Saved entries:
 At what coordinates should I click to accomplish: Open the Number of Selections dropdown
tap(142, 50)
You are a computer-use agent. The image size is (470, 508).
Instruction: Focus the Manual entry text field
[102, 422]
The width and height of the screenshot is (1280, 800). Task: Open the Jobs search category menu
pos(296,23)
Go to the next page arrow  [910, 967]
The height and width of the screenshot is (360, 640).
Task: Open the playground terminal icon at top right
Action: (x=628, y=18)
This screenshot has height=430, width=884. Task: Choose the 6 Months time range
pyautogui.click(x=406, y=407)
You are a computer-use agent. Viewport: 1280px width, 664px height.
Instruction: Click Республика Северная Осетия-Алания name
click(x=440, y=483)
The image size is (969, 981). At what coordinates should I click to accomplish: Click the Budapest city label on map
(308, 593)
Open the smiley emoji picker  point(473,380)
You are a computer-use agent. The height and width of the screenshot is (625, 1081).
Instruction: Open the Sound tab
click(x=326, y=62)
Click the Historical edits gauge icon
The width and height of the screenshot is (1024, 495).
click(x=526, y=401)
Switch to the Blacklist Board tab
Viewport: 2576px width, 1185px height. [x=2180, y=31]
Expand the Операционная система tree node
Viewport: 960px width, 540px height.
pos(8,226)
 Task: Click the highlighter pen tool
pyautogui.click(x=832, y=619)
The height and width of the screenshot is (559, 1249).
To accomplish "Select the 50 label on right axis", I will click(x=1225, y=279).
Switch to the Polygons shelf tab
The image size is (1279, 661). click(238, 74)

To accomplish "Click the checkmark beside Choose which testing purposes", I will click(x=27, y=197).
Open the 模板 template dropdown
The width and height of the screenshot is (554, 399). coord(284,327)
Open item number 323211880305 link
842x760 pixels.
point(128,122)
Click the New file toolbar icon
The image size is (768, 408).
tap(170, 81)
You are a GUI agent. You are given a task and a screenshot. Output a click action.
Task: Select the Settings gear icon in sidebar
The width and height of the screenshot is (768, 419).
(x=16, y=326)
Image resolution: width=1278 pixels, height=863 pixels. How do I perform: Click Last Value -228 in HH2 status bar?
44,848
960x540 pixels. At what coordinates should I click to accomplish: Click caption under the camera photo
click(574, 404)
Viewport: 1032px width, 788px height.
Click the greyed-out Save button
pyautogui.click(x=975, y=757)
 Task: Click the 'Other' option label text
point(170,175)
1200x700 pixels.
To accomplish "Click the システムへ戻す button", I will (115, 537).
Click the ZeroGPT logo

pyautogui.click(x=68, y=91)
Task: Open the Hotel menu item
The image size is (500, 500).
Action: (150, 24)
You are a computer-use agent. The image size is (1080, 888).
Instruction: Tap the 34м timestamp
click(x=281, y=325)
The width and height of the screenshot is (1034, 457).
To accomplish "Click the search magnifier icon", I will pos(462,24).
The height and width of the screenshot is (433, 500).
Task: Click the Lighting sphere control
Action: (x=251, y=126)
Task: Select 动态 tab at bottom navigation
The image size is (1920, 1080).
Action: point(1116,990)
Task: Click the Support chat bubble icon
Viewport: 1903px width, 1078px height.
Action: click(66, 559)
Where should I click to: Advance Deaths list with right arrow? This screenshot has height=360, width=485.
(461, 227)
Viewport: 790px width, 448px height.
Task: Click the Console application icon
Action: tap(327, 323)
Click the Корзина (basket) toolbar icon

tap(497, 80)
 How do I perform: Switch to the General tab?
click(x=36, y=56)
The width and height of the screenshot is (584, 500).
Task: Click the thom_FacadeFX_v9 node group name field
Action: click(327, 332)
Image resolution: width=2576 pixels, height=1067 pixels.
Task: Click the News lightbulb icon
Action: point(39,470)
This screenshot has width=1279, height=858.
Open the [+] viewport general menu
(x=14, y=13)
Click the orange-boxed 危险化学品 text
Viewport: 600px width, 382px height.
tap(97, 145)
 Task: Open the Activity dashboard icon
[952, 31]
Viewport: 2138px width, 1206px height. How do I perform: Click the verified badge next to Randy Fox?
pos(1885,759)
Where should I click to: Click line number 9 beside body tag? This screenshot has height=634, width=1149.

What the exercise asks | Using the entries above, return each line in which the word "agent" occurs.

Exercise response |
You are a computer-use agent. The image size is (470, 508).
You are a computer-use agent. Viewport: 1280px width, 664px height.
You are a computer-use agent. The height and width of the screenshot is (625, 1081).
You are a GUI agent. You are given a task and a screenshot. Output a click action.
You are a computer-use agent. The image size is (1080, 888).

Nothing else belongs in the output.